- [WHAT NEEDS TO BE DONE]
Word for word, restate the entries that follow.

- [DATA TO USE]
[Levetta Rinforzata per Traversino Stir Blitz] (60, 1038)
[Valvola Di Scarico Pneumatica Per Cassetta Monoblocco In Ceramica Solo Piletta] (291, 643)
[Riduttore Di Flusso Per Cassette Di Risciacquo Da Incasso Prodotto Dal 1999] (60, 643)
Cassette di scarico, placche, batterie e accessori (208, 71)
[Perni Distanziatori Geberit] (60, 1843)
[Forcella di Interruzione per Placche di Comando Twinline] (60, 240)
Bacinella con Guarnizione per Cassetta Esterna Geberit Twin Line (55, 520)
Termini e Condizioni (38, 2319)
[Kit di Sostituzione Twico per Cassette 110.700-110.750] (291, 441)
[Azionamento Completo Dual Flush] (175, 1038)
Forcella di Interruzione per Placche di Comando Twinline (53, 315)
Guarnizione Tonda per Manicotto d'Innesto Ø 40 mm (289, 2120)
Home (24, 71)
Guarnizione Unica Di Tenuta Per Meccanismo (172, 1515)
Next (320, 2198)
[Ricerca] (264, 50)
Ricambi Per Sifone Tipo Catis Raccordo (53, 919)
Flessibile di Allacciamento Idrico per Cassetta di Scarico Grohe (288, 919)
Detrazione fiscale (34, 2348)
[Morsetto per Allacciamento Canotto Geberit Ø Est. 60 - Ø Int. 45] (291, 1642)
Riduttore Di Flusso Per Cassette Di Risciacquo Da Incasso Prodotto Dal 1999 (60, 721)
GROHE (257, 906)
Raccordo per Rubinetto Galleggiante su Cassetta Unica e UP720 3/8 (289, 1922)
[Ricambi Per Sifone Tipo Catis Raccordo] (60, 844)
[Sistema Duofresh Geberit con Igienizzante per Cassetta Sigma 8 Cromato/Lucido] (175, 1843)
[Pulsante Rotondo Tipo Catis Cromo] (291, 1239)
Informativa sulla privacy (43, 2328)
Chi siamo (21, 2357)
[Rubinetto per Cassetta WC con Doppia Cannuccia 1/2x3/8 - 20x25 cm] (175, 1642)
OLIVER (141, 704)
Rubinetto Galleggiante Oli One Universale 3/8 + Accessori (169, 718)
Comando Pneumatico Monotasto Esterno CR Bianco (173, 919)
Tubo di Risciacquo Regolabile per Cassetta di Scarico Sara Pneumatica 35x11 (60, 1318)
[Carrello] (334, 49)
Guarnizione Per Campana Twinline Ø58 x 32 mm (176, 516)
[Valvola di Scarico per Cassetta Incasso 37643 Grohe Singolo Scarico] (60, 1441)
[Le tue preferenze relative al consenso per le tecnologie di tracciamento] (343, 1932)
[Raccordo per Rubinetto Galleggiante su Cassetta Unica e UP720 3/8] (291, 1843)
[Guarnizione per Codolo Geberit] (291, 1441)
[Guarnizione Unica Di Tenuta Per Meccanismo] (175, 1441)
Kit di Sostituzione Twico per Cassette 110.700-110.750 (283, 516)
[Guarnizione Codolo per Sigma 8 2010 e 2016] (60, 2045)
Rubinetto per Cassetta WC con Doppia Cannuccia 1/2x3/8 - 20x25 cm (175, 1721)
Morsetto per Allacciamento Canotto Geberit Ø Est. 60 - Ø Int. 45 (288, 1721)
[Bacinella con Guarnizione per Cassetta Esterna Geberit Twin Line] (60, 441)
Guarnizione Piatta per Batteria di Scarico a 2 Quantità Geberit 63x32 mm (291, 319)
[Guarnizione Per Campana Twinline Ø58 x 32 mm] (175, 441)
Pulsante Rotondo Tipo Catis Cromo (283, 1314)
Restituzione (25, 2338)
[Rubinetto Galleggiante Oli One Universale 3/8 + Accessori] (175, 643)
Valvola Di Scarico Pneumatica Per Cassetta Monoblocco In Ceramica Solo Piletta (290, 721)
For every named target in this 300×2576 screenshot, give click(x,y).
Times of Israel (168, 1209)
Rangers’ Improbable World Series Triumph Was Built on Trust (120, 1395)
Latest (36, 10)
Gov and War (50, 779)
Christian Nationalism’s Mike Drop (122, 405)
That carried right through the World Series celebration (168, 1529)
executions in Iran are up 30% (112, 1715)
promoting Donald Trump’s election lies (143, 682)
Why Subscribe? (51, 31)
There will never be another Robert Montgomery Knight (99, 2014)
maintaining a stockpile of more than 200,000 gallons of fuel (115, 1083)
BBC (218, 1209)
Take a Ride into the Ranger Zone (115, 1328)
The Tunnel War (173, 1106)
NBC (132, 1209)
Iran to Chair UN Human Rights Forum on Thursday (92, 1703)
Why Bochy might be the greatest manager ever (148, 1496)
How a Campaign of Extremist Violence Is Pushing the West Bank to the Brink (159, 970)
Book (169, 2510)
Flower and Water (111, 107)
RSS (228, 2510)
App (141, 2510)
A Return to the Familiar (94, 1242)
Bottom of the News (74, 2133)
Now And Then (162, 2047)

- [REPLY TO THE EXERCISE]
[Levetta Rinforzata per Traversino Stir Blitz] (60, 1038)
[Valvola Di Scarico Pneumatica Per Cassetta Monoblocco In Ceramica Solo Piletta] (291, 643)
[Riduttore Di Flusso Per Cassette Di Risciacquo Da Incasso Prodotto Dal 1999] (60, 643)
Cassette di scarico, placche, batterie e accessori (208, 71)
[Perni Distanziatori Geberit] (60, 1843)
[Forcella di Interruzione per Placche di Comando Twinline] (60, 240)
Bacinella con Guarnizione per Cassetta Esterna Geberit Twin Line (55, 520)
Termini e Condizioni (38, 2319)
[Kit di Sostituzione Twico per Cassette 110.700-110.750] (291, 441)
[Azionamento Completo Dual Flush] (175, 1038)
Forcella di Interruzione per Placche di Comando Twinline (53, 315)
Guarnizione Tonda per Manicotto d'Innesto Ø 40 mm (289, 2120)
Home (24, 71)
Guarnizione Unica Di Tenuta Per Meccanismo (172, 1515)
Next (320, 2198)
[Ricerca] (264, 50)
Ricambi Per Sifone Tipo Catis Raccordo (53, 919)
Flessibile di Allacciamento Idrico per Cassetta di Scarico Grohe (288, 919)
Detrazione fiscale (34, 2348)
[Morsetto per Allacciamento Canotto Geberit Ø Est. 60 - Ø Int. 45] (291, 1642)
Riduttore Di Flusso Per Cassette Di Risciacquo Da Incasso Prodotto Dal 1999 (60, 721)
GROHE (257, 906)
Raccordo per Rubinetto Galleggiante su Cassetta Unica e UP720 3/8 (289, 1922)
[Ricambi Per Sifone Tipo Catis Raccordo] (60, 844)
[Sistema Duofresh Geberit con Igienizzante per Cassetta Sigma 8 Cromato/Lucido] (175, 1843)
[Pulsante Rotondo Tipo Catis Cromo] (291, 1239)
Informativa sulla privacy (43, 2328)
Chi siamo (21, 2357)
[Rubinetto per Cassetta WC con Doppia Cannuccia 1/2x3/8 - 20x25 cm] (175, 1642)
OLIVER (141, 704)
Rubinetto Galleggiante Oli One Universale 3/8 + Accessori (169, 718)
Comando Pneumatico Monotasto Esterno CR Bianco (173, 919)
Tubo di Risciacquo Regolabile per Cassetta di Scarico Sara Pneumatica 35x11 (60, 1318)
[Carrello] (334, 49)
Guarnizione Per Campana Twinline Ø58 x 32 mm (176, 516)
[Valvola di Scarico per Cassetta Incasso 37643 Grohe Singolo Scarico] (60, 1441)
[Le tue preferenze relative al consenso per le tecnologie di tracciamento] (343, 1932)
[Raccordo per Rubinetto Galleggiante su Cassetta Unica e UP720 3/8] (291, 1843)
[Guarnizione per Codolo Geberit] (291, 1441)
[Guarnizione Unica Di Tenuta Per Meccanismo] (175, 1441)
Kit di Sostituzione Twico per Cassette 110.700-110.750 (283, 516)
[Guarnizione Codolo per Sigma 8 2010 e 2016] (60, 2045)
Rubinetto per Cassetta WC con Doppia Cannuccia 1/2x3/8 - 20x25 cm (175, 1721)
Morsetto per Allacciamento Canotto Geberit Ø Est. 60 - Ø Int. 45 (288, 1721)
[Bacinella con Guarnizione per Cassetta Esterna Geberit Twin Line] (60, 441)
Guarnizione Piatta per Batteria di Scarico a 2 Quantità Geberit 63x32 mm (291, 319)
[Guarnizione Per Campana Twinline Ø58 x 32 mm] (175, 441)
Pulsante Rotondo Tipo Catis Cromo (283, 1314)
Restituzione (25, 2338)
[Rubinetto Galleggiante Oli One Universale 3/8 + Accessori] (175, 643)
Valvola Di Scarico Pneumatica Per Cassetta Monoblocco In Ceramica Solo Piletta (290, 721)
For every named target in this 300×2576 screenshot, give click(x,y).
Times of Israel (168, 1209)
Rangers’ Improbable World Series Triumph Was Built on Trust (120, 1395)
Latest (36, 10)
Gov and War (50, 779)
Christian Nationalism’s Mike Drop (122, 405)
That carried right through the World Series celebration (168, 1529)
executions in Iran are up 30% (112, 1715)
promoting Donald Trump’s election lies (143, 682)
Why Subscribe? (51, 31)
There will never be another Robert Montgomery Knight (99, 2014)
maintaining a stockpile of more than 200,000 gallons of fuel (115, 1083)
BBC (218, 1209)
Take a Ride into the Ranger Zone (115, 1328)
The Tunnel War (173, 1106)
NBC (132, 1209)
Iran to Chair UN Human Rights Forum on Thursday (92, 1703)
Why Bochy might be the greatest manager ever (148, 1496)
How a Campaign of Extremist Violence Is Pushing the West Bank to the Brink (159, 970)
Book (169, 2510)
Flower and Water (111, 107)
RSS (228, 2510)
App (141, 2510)
A Return to the Familiar (94, 1242)
Bottom of the News (74, 2133)
Now And Then (162, 2047)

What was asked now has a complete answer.